(begin)

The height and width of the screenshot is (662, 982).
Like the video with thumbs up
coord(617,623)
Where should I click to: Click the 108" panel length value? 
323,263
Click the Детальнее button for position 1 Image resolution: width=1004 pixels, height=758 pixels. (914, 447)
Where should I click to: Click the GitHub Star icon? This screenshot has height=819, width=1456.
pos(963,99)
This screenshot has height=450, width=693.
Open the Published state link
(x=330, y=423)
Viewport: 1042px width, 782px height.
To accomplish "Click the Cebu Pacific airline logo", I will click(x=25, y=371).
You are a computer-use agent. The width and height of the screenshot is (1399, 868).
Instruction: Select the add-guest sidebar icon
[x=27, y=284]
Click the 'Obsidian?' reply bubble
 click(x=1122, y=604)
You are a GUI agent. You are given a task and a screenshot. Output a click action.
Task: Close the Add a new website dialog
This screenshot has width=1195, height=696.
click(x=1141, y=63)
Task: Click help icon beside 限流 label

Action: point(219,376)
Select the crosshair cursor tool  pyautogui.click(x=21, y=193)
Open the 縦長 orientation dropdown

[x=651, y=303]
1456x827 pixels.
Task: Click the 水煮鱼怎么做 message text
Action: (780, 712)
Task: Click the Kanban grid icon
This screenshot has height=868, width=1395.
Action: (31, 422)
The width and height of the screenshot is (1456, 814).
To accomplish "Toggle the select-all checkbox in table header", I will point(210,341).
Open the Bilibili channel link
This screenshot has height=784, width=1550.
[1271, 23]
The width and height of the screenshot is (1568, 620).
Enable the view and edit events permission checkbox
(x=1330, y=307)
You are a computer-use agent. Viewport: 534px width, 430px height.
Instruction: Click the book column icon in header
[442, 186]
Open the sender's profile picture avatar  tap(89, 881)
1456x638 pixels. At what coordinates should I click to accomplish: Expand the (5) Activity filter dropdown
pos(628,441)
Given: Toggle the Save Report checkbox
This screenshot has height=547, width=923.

(end)

### WHAT THE TASK REQUIRES
Rewrite every line of the material above as a numbered list, omitting any blank lines.

### THE SOLUTION
1. The height and width of the screenshot is (662, 982).
2. Like the video with thumbs up
3. coord(617,623)
4. Where should I click to: Click the 108" panel length value? 
5. 323,263
6. Click the Детальнее button for position 1 Image resolution: width=1004 pixels, height=758 pixels. (914, 447)
7. Where should I click to: Click the GitHub Star icon? This screenshot has height=819, width=1456.
8. pos(963,99)
9. This screenshot has height=450, width=693.
10. Open the Published state link
11. (x=330, y=423)
12. Viewport: 1042px width, 782px height.
13. To accomplish "Click the Cebu Pacific airline logo", I will click(x=25, y=371).
14. You are a computer-use agent. The width and height of the screenshot is (1399, 868).
15. Instruction: Select the add-guest sidebar icon
16. [x=27, y=284]
17. Click the 'Obsidian?' reply bubble
18.  click(x=1122, y=604)
19. You are a GUI agent. You are given a task and a screenshot. Output a click action.
20. Task: Close the Add a new website dialog
21. This screenshot has width=1195, height=696.
22. click(x=1141, y=63)
23. Task: Click help icon beside 限流 label
24. Action: point(219,376)
25. Select the crosshair cursor tool  pyautogui.click(x=21, y=193)
26. Open the 縦長 orientation dropdown
27. [x=651, y=303]
28. 1456x827 pixels.
29. Task: Click the 水煮鱼怎么做 message text
30. Action: (780, 712)
31. Task: Click the Kanban grid icon
32. This screenshot has height=868, width=1395.
33. Action: (31, 422)
34. The width and height of the screenshot is (1456, 814).
35. To accomplish "Toggle the select-all checkbox in table header", I will point(210,341).
36. Open the Bilibili channel link
37. This screenshot has height=784, width=1550.
38. [1271, 23]
39. The width and height of the screenshot is (1568, 620).
40. Enable the view and edit events permission checkbox
41. (x=1330, y=307)
42. You are a computer-use agent. Viewport: 534px width, 430px height.
43. Instruction: Click the book column icon in header
44. [442, 186]
45. Open the sender's profile picture avatar  tap(89, 881)
46. 1456x638 pixels. At what coordinates should I click to accomplish: Expand the (5) Activity filter dropdown
47. pos(628,441)
48. Given: Toggle the Save Report checkbox
49. This screenshot has height=547, width=923.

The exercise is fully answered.